Inner Missing

Album Title: 
Release Date: 
Monday, October 13, 2014
Review Type: 

Inner Missing were formed under the moniker Odium in early 2008. Back then they were a duo. Soon after, they changed their moniker into the current one, and they evolved into a real band. Throughout the years, Sigmund and his crew recorded several full lengths and EP’s / singles, and their style evolved from old schooled Doom-Death into a more experimental form of (Traditional) Doom Metal. That evolution continues with Defeat, Inner Missing’s fourth studio full album.
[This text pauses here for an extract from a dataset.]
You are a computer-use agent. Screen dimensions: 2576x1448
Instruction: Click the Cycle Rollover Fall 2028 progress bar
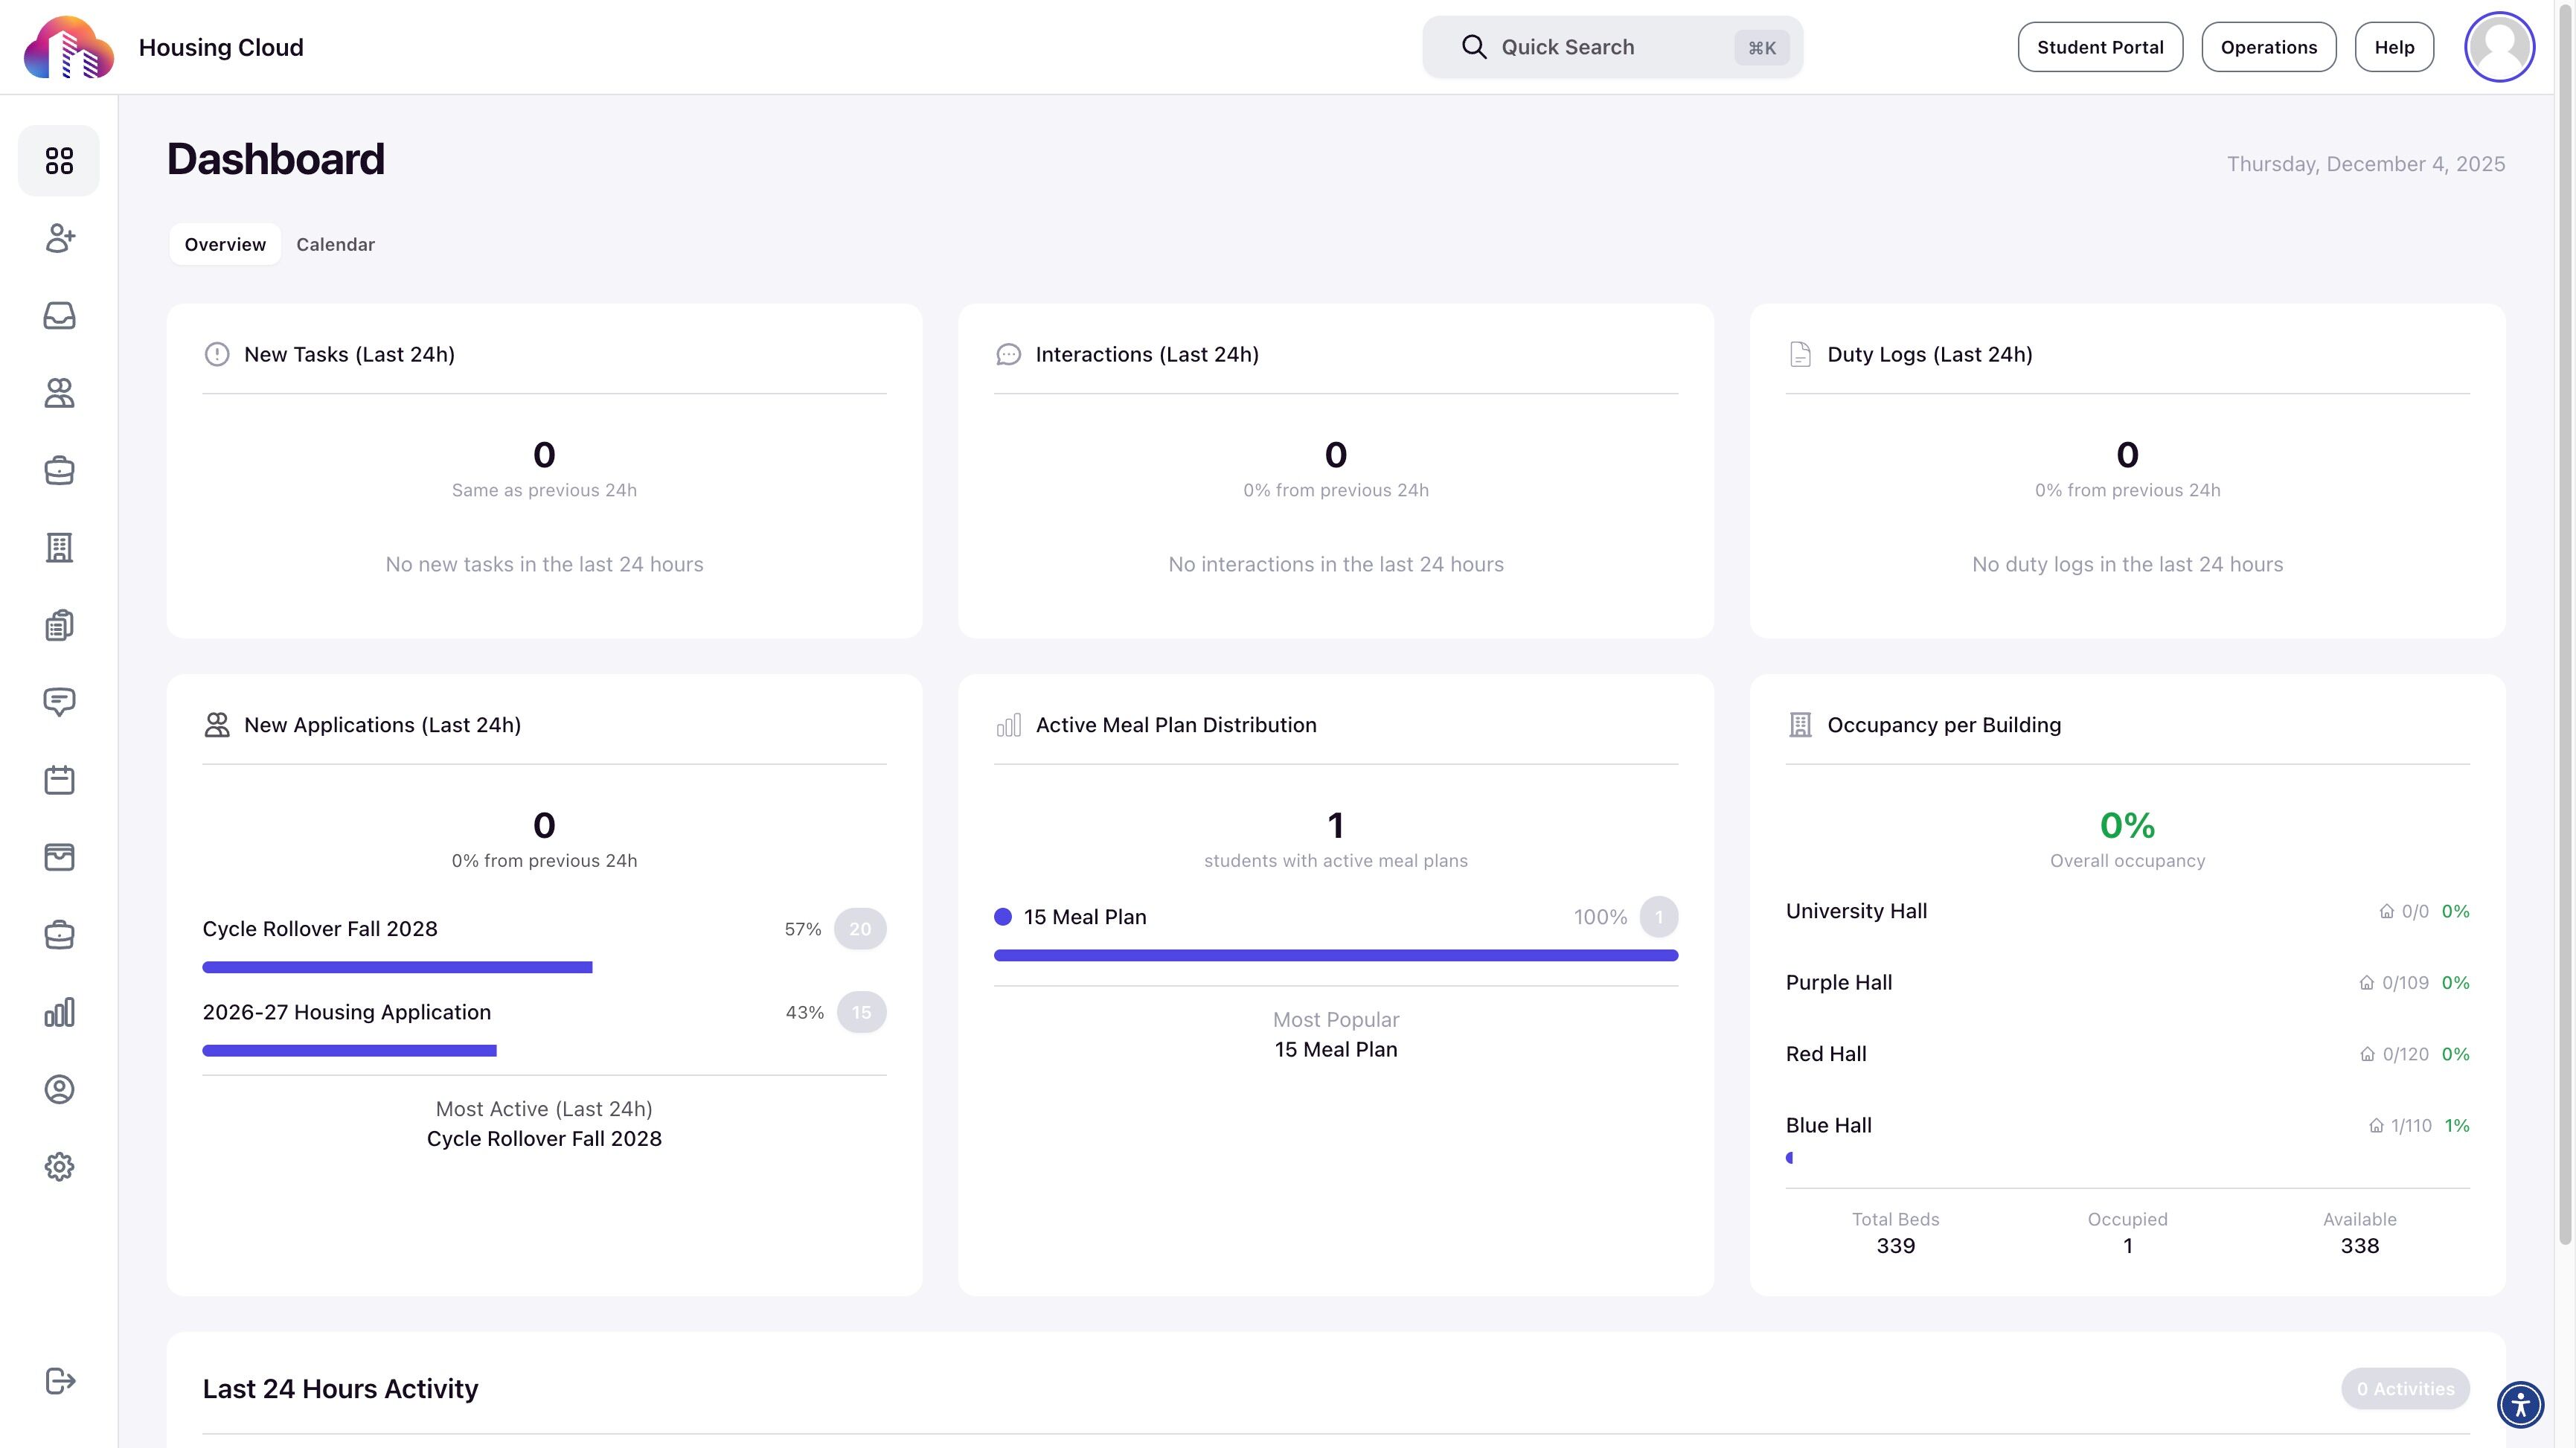coord(397,967)
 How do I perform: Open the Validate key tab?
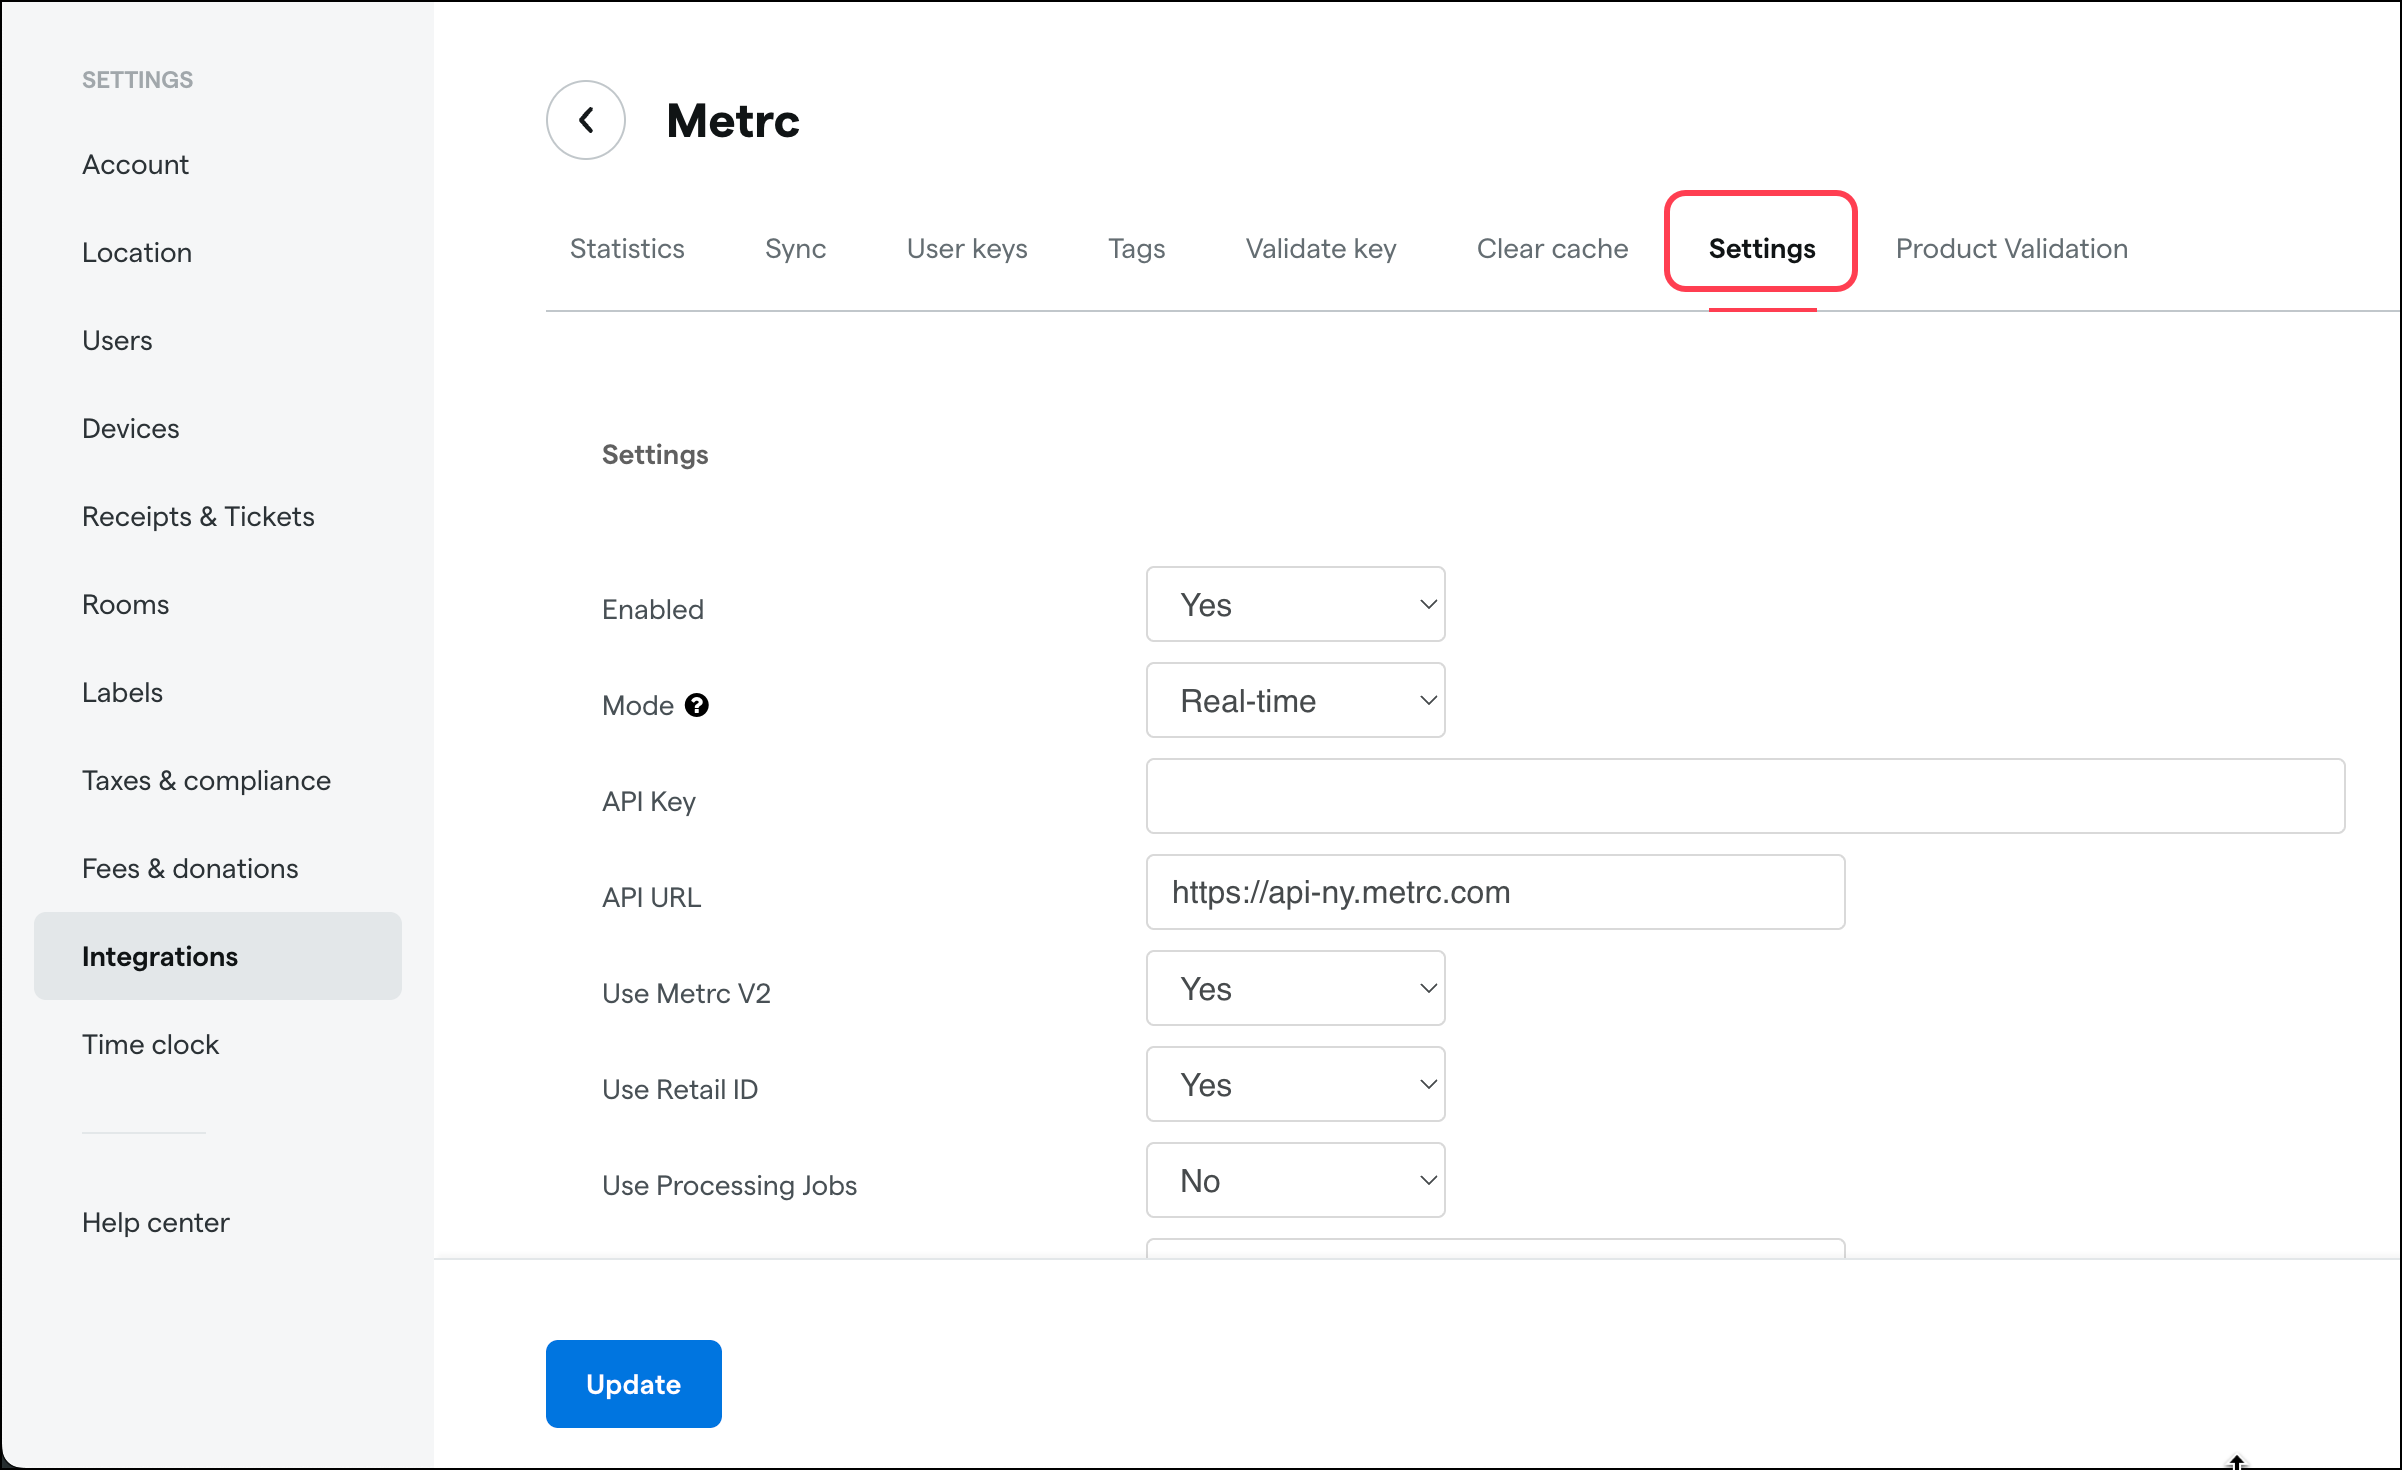coord(1320,248)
As from the very first song, it is clear that this permanent evolution has not come to an end yet. The Secret starts with acoustic guitars, joined by atmospheric keyboards and melodic bass lines, and slowly turns into a melancholic Metal piece with quite some references to the melancholic side of the Doom-scene. Nice are the leads, creating a brave sphere. Than it all turns into a more Progressive way, with avant-garde riffs and absolutely unique and unusual vocals: a somewhat tragic / dramatic mixture of operatic voices and plaintive crooning. There are no more grunts or screams this time either. When the whole gets more intense, I mean when all instruments join in (take notice of the sublime keyboard passages), this track really surprises undersigned for being so distinctive from what we’re used to. It was no coincidence, this opening song, for the whole Defeat-album brings forth this alternative view on (Traditional) Doom. In general, and in comparison to the past, this stuff sounds lighter (which does not mean that it is less dark!), and despite being recorded and released one year only after Perjury, the Gothic-elements have decreased (at least when it comes to the instrumental structures, not in reference to the sorrowful, woebegone atmosphere) in favour of the Progressive attitude I mentioned before. The increased experimentation might work confusing, I think, and it makes Defeat a more difficult album to get through. At the other hand, the multi-layered structures are a challenge and once you are able to get deeper into the concept, it becomes more and more interesting. There’s quite some variation too, with highly technical pieces interacting with neo-classic moments, or with the search for balance in between avant-garde experiment and inherent tradition.